I do think there have been moments when the president should have listened more to Axelrod, just like there have been moments when he should have listened more to Rahm (see my discussion in this Rahm profile back in March), and moments when he should have listened more to Tim Geithner or Larry Summers.
But I’d add the following: Just because you would have preferred that the president side with Axelrod over Rahm, or Rahm over Geithner, in any particular moment, doesn’t mean those guys should have been arguing something different. Take health care. However you feel about the deals Rahm cut with interest groups to advance the legislation (and I actually thought they were the right way to go about it), you can hardly blame the guy charged with passing health care for cutting deals. Now, at some point, you may have wanted the president to step in and say the deal-making is getting out of hand. But Rahm was doing the job he was given, and doing it pretty well, I think.
Similarly—and maybe more counter-intuitively—I don’t think you can fault Geithner and Summers for being against reneging on those disastrous AIG retention bonuses back in March 2009. I don’t think you want the guys you’ve hired to manage the economy arguing internally for abrogating contracts—you want them giving you principled economic advice. If it turns out their advice needs to be overridden at a higher level, fine—that’s how the process should work. But you’d hate to have them taking big political judgments into their own hands.

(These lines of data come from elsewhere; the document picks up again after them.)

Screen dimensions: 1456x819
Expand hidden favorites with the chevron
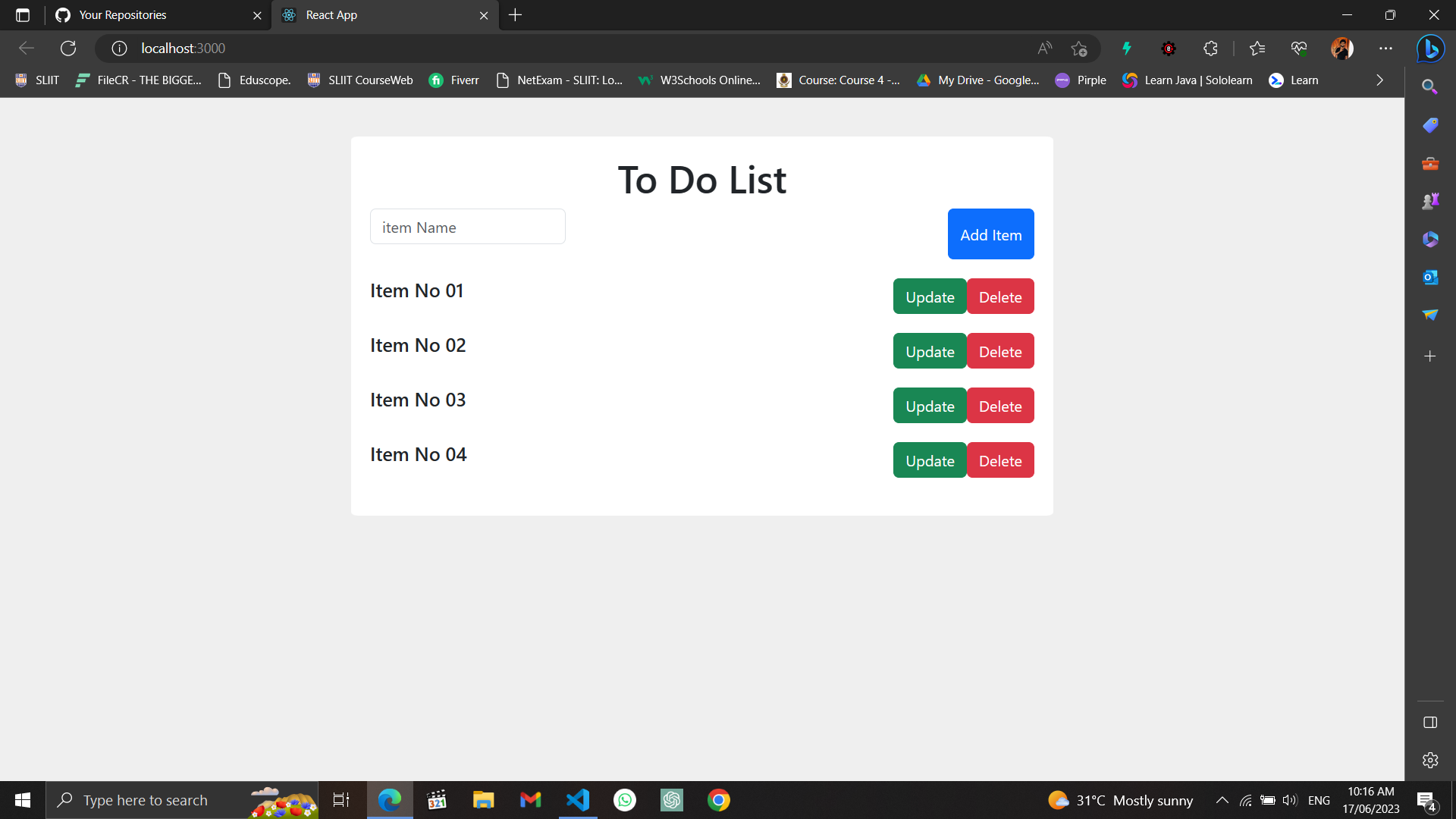tap(1379, 80)
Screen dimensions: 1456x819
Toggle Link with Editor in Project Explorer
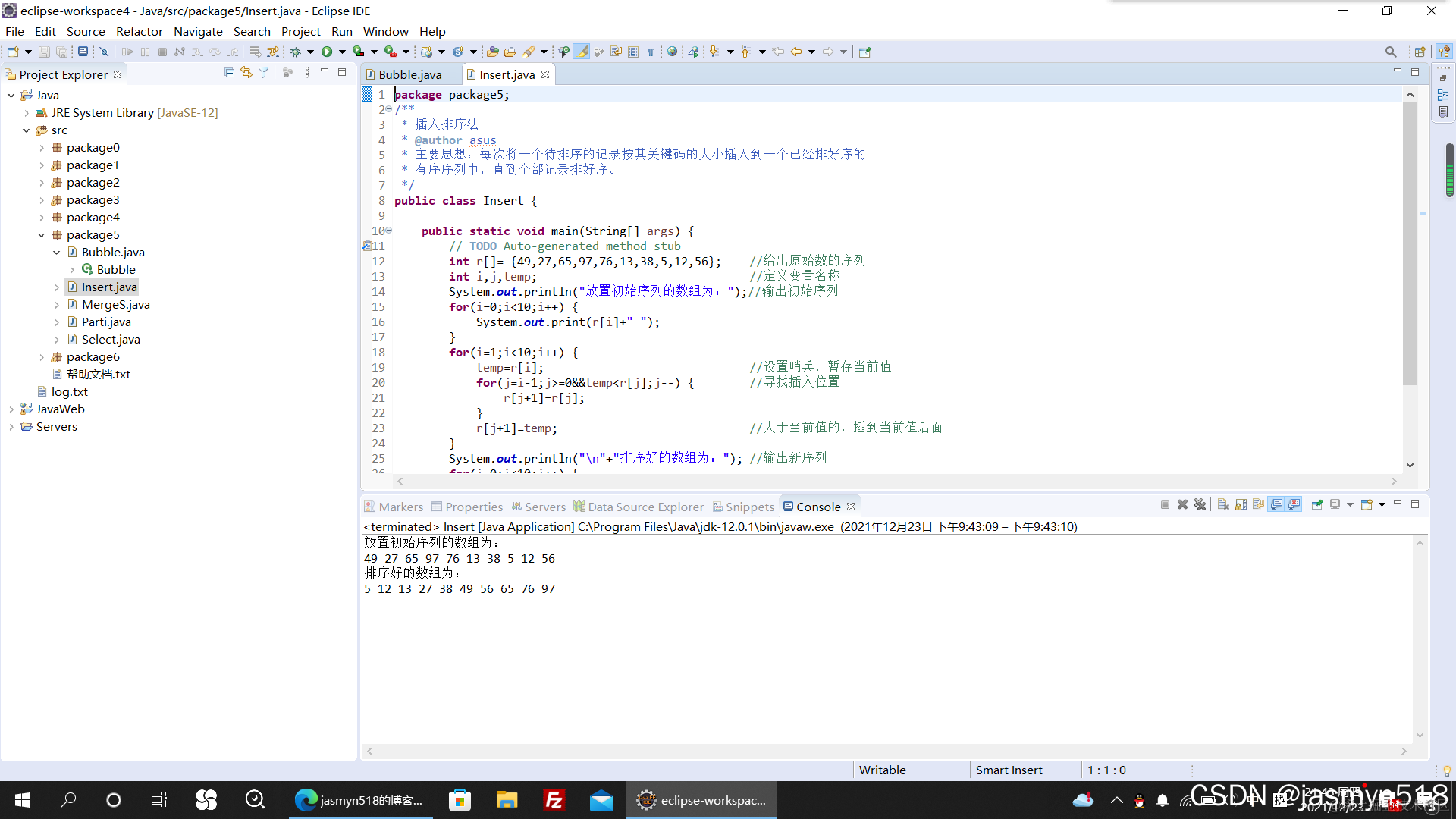point(246,73)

In fact, I can’t think of very many instances in which the senior people around the president—whether policy people or political—have given him bad advice based on what they knew at the time and the particular hat they happened to be wearing. (This administration’s pet term for the latter is “equities”—as in, different people argue from a different set of equities based on their respective portfolios.) Obviously, the challenge for any president is to decide which set of “equities” trumps the others at any given moment. And, while this is never easy, I think it’s made governing unusually challenging during the last two years. Not only are the political and substantive imperatives frequently pulling in opposite directions, but you have different political imperatives pulling strongly in different directions, and different substantive ones pulling strongly in different directions (for example, deficit-reduction versus additional stimulus).

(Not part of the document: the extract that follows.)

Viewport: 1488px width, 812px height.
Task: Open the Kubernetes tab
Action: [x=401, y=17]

Or even self-contradictory directions. My favorite example of this came by way of an NBC/Wall Street Journal poll in June. Asked what the government’s top priority should be, 33 percent of respondents said “job creation and economic growth” while only 15 percent said the “deficit and government spending.” But when asked whether they’d prefer that the government rein in the deficit even if it delays the recovery, or whether they’d prefer the government to focus on the recovery even if it worsens the deficit, the respondents picked the former by nearly a two-to-one margin. I mean, what do you do with that?
All of which is to say, it’s always tempting to argue that Obama should be listening more to adviser X. (And, mea culpa, some of the pieces I’ve written have certainly encouraged that habit.) But, in the end, the president usually has to balance a bunch of advice that, at least on its own terms, is pretty defensible. Which is why the choices end up being so damn unpalatable.